Being in San Francisco for DockerCon'18 I went to visit Google office to meet Googler Ludovic Champenois, and Google Developer Advocate David Gageot, who kindly explained me gVisor history and design. In the meantime some of the informations required to fully understand gVisor became public, so I now can blog on this topic. By the way, Ludo made a presentation on this topic at BreizhCamp, even gVisor name has not been used this was all about it.
History
gVisor introduce itself as "sandboxing for linux applications". To fully understand this, we should ask "Where does it come from" ?
I assume you already heard about Google App Engine. GAE was launched 10 years ago, and allowed to run Python application (then later Java) on google infrastructure for the cost of actually consumed resources. No virtual machine to allocate. Nothing to pay when application is not in use. If they did this in 2018, they probably would have named something like "Google Serverless Engine".

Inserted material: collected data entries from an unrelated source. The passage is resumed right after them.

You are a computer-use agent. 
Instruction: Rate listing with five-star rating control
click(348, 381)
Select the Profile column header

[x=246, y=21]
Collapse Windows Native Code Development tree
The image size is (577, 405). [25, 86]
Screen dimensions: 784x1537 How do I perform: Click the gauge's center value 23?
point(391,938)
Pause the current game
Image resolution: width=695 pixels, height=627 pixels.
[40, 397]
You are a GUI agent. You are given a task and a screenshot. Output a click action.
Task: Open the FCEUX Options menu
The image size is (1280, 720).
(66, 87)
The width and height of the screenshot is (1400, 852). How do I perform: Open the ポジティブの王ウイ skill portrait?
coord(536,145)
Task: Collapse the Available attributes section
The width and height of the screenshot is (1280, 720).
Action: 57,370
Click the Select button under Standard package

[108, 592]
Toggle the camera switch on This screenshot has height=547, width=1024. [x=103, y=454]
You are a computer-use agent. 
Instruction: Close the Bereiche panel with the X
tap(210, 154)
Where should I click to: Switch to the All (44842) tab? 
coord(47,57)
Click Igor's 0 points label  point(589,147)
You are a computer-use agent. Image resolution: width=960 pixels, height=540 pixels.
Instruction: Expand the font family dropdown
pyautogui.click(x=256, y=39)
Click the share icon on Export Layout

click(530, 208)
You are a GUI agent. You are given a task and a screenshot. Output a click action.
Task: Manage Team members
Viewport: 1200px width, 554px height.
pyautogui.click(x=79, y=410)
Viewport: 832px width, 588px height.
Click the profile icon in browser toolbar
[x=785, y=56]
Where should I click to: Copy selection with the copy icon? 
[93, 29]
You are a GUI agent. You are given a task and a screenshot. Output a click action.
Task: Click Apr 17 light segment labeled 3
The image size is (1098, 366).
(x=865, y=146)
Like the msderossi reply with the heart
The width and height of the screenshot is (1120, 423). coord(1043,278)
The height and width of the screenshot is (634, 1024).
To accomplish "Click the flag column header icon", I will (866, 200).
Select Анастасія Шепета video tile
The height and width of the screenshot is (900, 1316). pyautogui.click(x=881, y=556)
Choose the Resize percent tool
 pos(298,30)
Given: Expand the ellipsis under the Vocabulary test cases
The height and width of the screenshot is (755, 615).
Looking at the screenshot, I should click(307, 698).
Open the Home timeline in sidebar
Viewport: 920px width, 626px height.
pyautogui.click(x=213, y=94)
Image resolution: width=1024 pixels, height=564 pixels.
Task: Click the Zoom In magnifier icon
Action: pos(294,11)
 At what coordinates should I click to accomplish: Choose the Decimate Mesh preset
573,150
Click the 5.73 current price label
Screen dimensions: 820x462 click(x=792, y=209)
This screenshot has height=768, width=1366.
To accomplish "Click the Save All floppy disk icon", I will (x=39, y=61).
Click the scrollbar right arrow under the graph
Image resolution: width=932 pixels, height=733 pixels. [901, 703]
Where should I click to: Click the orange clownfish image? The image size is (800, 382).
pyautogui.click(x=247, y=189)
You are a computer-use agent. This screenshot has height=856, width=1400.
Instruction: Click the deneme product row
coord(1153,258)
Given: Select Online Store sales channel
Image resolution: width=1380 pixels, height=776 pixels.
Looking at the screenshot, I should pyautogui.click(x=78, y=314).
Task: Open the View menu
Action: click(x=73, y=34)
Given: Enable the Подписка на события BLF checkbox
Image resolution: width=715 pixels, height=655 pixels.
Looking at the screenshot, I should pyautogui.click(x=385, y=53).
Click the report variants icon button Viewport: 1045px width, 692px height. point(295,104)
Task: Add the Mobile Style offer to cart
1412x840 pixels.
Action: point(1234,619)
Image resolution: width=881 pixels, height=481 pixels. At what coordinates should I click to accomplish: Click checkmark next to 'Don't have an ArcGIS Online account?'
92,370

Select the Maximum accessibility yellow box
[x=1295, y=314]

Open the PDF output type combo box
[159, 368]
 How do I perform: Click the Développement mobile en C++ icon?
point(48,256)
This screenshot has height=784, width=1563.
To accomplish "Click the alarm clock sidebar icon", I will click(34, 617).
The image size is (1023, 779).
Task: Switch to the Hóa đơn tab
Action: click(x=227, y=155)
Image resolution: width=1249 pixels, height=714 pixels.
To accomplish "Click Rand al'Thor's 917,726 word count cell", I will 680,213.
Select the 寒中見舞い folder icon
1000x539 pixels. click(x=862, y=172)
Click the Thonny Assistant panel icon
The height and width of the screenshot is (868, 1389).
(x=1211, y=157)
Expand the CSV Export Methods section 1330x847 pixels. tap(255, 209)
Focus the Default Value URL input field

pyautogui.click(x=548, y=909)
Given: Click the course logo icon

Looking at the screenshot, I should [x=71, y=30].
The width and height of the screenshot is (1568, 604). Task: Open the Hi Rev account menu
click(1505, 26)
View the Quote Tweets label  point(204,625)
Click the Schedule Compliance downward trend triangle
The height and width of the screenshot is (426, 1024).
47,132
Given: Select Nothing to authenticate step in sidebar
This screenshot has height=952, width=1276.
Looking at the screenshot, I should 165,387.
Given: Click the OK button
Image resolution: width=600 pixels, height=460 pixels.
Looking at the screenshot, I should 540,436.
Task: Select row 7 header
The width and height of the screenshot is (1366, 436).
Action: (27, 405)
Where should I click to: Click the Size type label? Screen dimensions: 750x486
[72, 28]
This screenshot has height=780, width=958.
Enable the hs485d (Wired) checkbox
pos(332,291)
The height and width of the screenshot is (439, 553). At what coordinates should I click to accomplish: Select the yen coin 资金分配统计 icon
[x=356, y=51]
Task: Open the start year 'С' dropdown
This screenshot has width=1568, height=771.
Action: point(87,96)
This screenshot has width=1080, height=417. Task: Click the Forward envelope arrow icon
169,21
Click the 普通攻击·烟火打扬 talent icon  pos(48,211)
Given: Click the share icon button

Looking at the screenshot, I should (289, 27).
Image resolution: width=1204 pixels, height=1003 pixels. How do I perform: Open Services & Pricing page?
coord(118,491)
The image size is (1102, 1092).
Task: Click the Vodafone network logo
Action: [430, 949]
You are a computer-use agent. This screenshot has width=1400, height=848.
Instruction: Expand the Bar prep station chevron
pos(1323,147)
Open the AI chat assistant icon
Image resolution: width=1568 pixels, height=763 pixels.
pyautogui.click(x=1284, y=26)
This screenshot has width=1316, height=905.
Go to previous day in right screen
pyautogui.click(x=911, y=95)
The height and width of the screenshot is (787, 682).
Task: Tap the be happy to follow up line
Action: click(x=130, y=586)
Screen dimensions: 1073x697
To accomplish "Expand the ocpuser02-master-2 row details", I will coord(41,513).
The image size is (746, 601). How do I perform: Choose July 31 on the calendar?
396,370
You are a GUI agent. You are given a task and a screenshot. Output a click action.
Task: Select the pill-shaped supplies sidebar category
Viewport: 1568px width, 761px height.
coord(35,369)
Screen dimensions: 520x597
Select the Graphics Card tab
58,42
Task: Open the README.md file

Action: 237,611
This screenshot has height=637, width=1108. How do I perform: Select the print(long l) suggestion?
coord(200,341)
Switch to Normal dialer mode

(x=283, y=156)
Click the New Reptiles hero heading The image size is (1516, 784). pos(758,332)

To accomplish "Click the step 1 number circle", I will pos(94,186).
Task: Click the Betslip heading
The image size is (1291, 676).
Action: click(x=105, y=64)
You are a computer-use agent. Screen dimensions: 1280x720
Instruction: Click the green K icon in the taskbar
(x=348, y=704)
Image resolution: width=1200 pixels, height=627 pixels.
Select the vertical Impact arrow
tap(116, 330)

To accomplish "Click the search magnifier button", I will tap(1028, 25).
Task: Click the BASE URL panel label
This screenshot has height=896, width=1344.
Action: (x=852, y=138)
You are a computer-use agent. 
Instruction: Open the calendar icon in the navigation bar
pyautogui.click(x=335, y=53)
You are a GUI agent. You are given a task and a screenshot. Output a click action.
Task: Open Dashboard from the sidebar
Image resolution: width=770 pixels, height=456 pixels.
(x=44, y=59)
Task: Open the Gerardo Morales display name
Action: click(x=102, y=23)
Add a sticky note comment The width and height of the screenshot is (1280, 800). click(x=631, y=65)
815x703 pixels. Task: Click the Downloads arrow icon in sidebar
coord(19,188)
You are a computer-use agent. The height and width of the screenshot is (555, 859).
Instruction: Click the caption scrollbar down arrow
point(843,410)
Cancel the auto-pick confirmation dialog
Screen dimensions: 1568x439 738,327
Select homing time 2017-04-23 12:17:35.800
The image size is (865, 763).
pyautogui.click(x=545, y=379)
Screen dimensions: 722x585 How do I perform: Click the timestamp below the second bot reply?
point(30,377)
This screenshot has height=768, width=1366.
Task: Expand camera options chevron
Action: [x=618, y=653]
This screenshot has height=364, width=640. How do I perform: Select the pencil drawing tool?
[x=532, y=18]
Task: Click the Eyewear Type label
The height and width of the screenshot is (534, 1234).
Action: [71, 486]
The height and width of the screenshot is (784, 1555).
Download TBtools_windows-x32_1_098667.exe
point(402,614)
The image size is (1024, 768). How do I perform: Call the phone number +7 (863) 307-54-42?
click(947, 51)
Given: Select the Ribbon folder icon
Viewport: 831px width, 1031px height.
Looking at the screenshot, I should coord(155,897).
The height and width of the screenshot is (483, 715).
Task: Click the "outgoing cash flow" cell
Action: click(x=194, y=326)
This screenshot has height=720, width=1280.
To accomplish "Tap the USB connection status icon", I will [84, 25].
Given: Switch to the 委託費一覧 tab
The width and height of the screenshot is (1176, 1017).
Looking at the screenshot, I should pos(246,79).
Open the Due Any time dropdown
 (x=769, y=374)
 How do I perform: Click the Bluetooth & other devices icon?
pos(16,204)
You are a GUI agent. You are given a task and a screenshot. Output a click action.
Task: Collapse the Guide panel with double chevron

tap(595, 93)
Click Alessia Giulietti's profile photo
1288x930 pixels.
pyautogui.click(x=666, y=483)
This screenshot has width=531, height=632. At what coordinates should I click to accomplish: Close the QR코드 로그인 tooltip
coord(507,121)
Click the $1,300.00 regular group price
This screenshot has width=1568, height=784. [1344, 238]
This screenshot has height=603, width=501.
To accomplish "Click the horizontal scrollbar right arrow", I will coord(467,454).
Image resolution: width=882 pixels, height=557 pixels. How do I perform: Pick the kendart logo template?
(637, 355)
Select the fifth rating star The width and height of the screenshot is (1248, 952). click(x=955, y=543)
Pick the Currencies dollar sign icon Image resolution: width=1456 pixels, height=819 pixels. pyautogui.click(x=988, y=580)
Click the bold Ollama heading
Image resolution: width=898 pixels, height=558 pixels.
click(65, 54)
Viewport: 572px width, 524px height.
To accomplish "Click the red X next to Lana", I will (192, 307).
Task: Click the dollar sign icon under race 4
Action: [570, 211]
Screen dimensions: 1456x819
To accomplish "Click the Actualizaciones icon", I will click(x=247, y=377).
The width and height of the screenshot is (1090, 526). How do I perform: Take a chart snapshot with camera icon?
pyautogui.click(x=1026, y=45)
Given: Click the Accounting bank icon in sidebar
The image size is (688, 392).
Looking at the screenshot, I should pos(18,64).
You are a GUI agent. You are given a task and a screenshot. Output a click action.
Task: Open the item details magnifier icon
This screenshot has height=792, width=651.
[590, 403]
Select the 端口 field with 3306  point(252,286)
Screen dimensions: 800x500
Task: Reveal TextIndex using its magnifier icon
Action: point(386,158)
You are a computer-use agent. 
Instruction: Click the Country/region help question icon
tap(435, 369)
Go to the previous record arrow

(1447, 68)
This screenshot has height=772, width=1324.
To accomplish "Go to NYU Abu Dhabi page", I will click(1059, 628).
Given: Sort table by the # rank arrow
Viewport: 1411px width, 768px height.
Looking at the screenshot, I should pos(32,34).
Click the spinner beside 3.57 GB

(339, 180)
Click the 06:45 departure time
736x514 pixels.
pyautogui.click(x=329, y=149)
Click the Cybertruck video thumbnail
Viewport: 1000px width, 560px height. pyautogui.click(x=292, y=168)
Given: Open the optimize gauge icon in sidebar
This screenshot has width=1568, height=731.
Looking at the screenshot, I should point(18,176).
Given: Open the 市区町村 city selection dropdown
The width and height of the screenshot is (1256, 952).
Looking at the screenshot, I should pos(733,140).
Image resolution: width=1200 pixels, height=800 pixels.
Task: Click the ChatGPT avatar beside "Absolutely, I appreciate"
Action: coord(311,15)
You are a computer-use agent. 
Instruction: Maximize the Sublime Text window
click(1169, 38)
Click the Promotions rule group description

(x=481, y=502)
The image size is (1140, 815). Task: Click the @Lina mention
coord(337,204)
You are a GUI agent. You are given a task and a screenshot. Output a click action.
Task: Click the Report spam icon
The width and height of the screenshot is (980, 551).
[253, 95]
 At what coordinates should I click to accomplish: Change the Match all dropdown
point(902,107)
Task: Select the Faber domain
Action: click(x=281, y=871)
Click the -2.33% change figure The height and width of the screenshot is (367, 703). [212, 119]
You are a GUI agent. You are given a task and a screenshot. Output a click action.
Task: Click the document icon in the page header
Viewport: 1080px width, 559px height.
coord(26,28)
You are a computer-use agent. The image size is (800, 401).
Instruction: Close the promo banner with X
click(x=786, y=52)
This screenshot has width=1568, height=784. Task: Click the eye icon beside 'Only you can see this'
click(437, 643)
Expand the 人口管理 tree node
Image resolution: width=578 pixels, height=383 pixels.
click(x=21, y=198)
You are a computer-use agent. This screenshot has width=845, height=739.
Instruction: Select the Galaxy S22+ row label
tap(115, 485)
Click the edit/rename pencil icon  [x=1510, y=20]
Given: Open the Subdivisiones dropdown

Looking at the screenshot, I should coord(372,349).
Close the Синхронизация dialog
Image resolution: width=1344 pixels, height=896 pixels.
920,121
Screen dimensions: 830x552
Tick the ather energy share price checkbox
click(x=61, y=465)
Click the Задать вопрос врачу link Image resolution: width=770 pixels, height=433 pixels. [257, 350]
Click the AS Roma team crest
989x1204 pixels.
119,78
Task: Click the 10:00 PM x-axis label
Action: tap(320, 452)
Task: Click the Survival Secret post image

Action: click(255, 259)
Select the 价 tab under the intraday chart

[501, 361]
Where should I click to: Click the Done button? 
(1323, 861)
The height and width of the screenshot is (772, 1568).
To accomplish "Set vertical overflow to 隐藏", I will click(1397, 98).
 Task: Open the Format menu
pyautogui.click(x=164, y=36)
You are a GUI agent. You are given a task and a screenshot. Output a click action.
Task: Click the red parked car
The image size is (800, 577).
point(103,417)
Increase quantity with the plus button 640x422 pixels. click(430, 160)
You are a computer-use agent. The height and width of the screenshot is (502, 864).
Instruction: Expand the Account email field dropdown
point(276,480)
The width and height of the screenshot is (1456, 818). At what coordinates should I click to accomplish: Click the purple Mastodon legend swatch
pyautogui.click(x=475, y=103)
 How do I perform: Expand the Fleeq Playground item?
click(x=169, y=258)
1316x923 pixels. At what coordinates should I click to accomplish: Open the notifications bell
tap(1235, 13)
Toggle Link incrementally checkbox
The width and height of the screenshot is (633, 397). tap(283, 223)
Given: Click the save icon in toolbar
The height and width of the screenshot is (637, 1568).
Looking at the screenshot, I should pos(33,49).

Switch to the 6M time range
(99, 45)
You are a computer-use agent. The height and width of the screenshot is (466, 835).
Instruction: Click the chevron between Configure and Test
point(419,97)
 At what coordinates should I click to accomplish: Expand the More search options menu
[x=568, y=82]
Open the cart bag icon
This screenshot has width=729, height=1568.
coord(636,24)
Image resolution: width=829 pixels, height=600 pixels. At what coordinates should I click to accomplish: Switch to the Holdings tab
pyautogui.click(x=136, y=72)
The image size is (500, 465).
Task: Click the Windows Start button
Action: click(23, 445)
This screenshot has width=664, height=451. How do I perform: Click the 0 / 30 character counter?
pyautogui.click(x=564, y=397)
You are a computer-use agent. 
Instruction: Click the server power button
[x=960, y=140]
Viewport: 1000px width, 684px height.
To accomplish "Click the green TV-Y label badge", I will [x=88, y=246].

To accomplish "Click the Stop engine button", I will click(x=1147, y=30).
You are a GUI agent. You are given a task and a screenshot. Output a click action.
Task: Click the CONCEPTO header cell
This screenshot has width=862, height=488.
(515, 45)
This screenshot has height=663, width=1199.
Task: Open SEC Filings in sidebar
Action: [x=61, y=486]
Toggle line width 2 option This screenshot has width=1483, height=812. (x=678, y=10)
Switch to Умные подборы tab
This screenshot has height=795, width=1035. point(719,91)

Compared to other cloud hosting platform like Amazon, Google don't rely on virtual machines to isolate applications running on his infrastructure. They made this crazy bet they can provide enough security layers to directly run arbitrary user payload on a shared operating system.
A public cloud platform like Google Cloud is a privileged target for any hacker. in addition, GAE applications do run on the exact same Borg infrastructure as each and every Google services. So the need for security in depth, and Google did invest a lot in security. For sample, the hardware they use in DataCenters do include a dedicated security chip to prevent hardware/firmware backdoors.
When GAE for java was introduced in 2009, it came with some restrictions. This wasn't the exact same JVM you used to run, but some curated version of it, with some API missing. Cause for those restrictions is for google engineers to analyse each and every low level feature of the JRE that would require some dangerous privileges on their infrastructure. Typically, java.lang.Thread was a problem.
Java 7 support for GAE has been announced in 2013, 2 years after Java 7 was launched. Not because Google didn't wanted to support Java, nor because they're lazy, but because this one came with new internal feature invokedynamic. This one introduced a significant new attack surface and required a huge investment to implement adequate security barriers and protections.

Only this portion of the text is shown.